Faire d’un fait divers de la littérature est une entreprise de plus en plus prisée. Certains auteurs en restent aux faits, rien qu’aux faits, d’autres essaient de comprendre et pour cela d’expliquer. Avec Josef Fritzl, il n’y a rien à comprendre et peu à expliquer : ni schizophrène, ni paranoïaque, même pas un profil de pervers. C’est dès lors la fiction qui va suppléer les actes et les analyses psychologiques, comme Régis Jauffret le souligne dans sa préface : « ce livre n’est autre qu’un roman, fruit de la création de son auteur ». Étrange déclaration de prime abord, que l’on comprend mieux à la lecture.

Josef Fritzl a enfermé une de ses filles dans sa cave pendant vingt-quatre ans et lui a fait sept ans. Personne n’a jamais rien dit. Ce sont des faits avérés. D’autres s’y ajoutent : un des enfants est mort, trois ont vécu avec lui à la surface, il n’y avait pas de chauffage dans la cave.

Régis Jauffret n’a jamais rencontré celle qu’il prénomme Angelika, pas plus que ses enfants. Il a lu les journaux, les comptes rendus d’audience, il est allé en Autriche pour rencontrer des témoins qui l’ont souvent mal accueilli, il a visité la cave clandestinement. Bref, il s’est imprégné des faits et des lieux.

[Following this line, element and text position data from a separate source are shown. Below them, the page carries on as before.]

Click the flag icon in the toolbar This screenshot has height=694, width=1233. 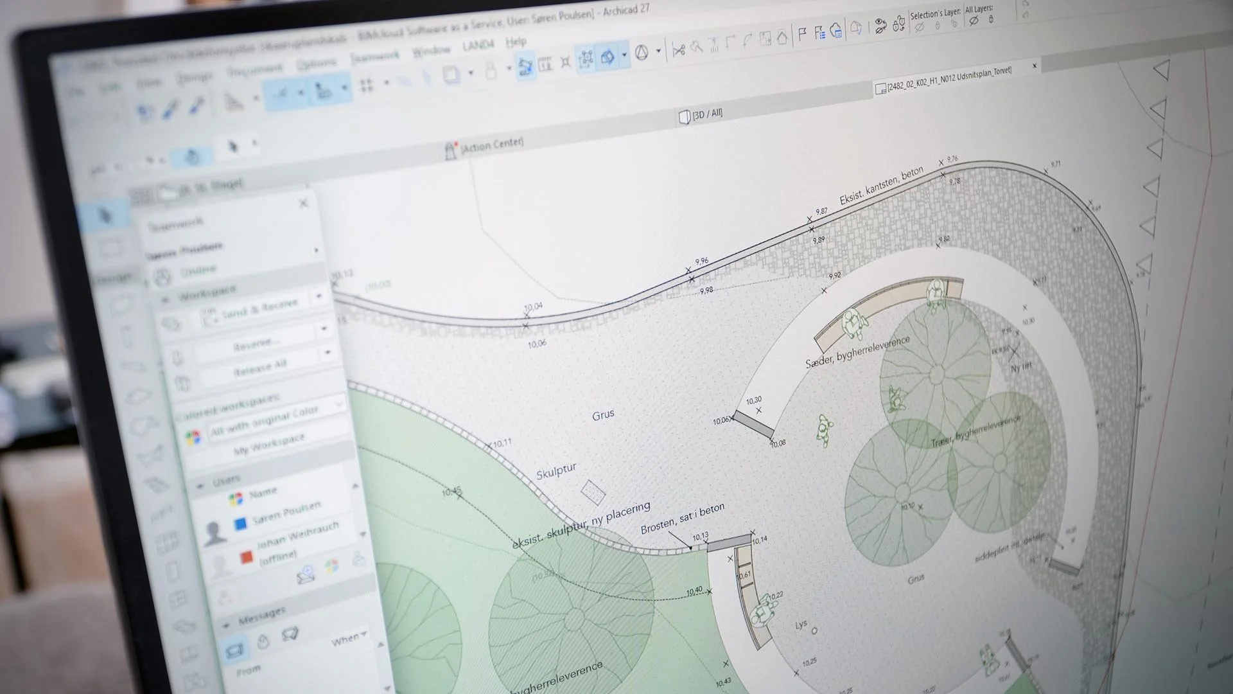click(x=801, y=34)
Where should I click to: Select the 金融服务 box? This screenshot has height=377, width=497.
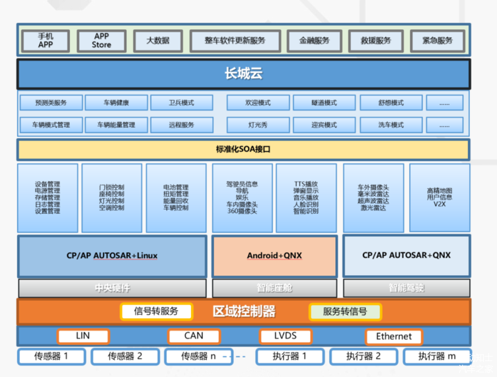[314, 40]
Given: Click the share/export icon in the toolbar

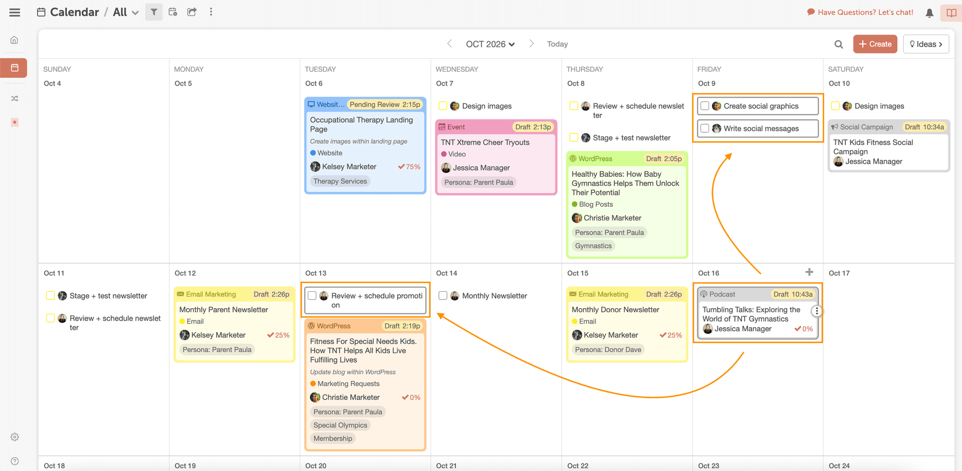Looking at the screenshot, I should (192, 12).
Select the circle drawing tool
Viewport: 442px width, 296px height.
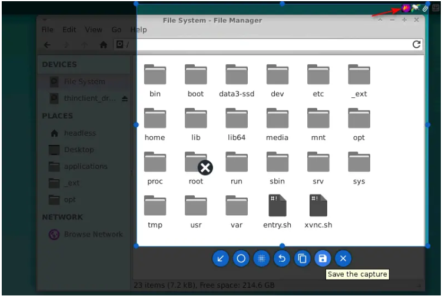tap(241, 258)
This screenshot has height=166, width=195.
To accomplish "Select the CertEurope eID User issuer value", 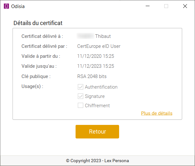I will pyautogui.click(x=99, y=46).
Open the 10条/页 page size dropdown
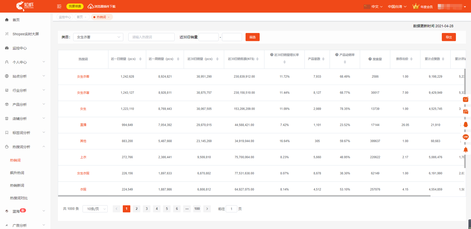The width and height of the screenshot is (471, 229). pos(95,209)
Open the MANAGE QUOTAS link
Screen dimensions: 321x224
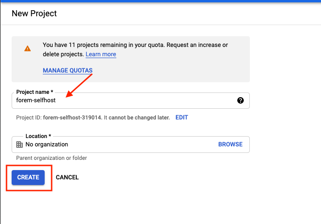67,70
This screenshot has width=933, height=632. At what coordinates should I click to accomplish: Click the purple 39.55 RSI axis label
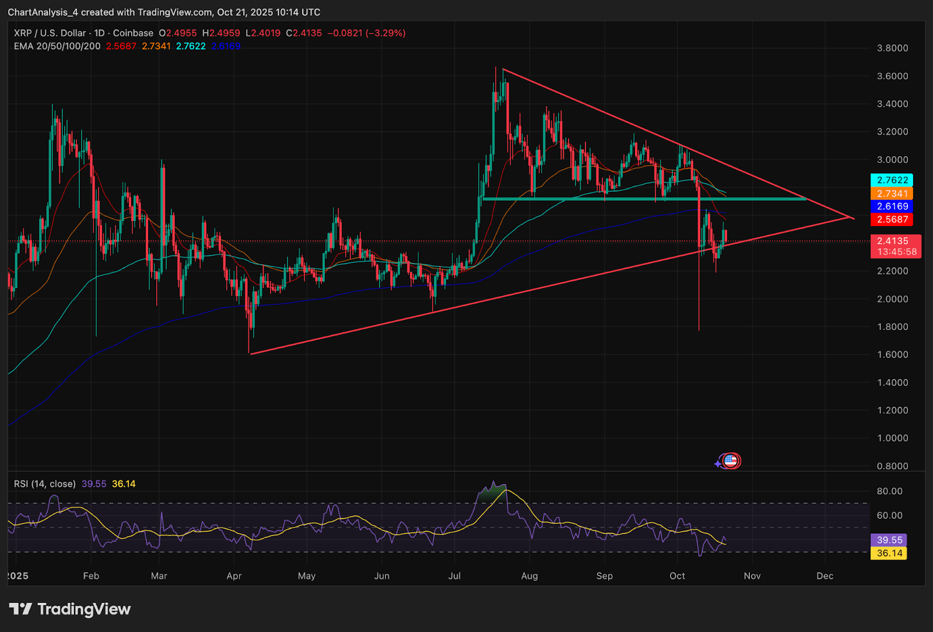[x=889, y=540]
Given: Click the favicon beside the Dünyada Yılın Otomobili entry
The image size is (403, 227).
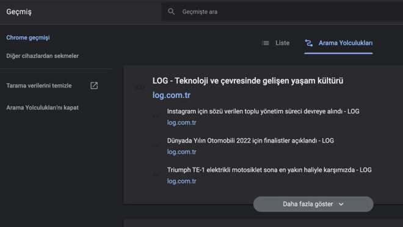Looking at the screenshot, I should [156, 146].
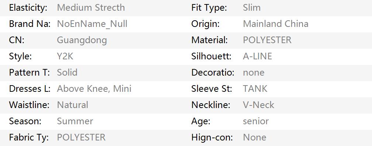Select the V-Neck neckline value
Screen dimensions: 372x146
click(x=259, y=105)
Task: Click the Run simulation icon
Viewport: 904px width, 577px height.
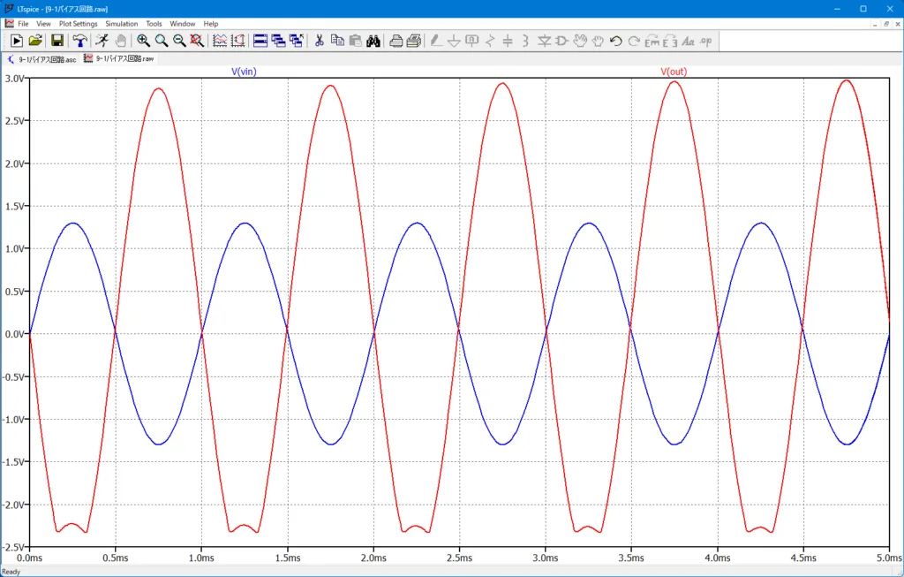Action: (x=16, y=41)
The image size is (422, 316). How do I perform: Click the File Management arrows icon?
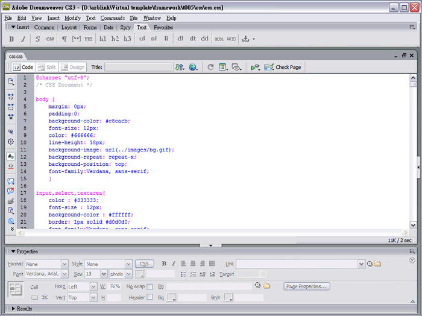(180, 68)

Ce qui ne permet pas de comprendre les gens : comprendre un père qui viole, bat et séquestre sa fille, comprendre une fille qui survit à tant de mauvais traitements. C’est donc là qu’intervient la fiction, si inextricablement mêlée à la réalité qu’on ne sait pas où s’arrête la vérité. J’avoue en avoir été déconcertée : la mère de Josef Fritzl a-t-elle été en charge des fours crématoires à Mauthausen ? A-t-il fait de la prison pour viol ? Sa femme s’est-elle fait avorter d’une grossesse illégitime ? Son avocat est-il mort d’une balle perdue dans un supermarché ? Le lecteur le plus tatillon pourrait vérifier point par point.

C’est dans les émotions et les sentiments que l’imagination supplée totalement l’absence de témoignages des victimes. Régis Jauffret imagine que la fille a pu aimer le père, qu’elle a pu le désirer parce qu’elle avait besoin de sexe. Qu’elle a pu l’aguicher pour assouvir ses désirs: « Angelika qui préférait ces jeux terribles à la routine. Un appétit primaire, venu du fond de son cerveau reptilien. La peur, l’effroi, la mort côtoyée, l’abîme, le désir de disparaître et l’orgasme qui submerge. Jusqu’à la fin de ses jours, la nostalgie de ces fêtes barbares où le plaisir est au bout de l’horreur. » Syndrome de Stockholm ou pas, on est ici dans la simple imagination, voire dans le fantasme. Décidément la fiction prend ici une place que l’amateur de faits renâcle à accepter.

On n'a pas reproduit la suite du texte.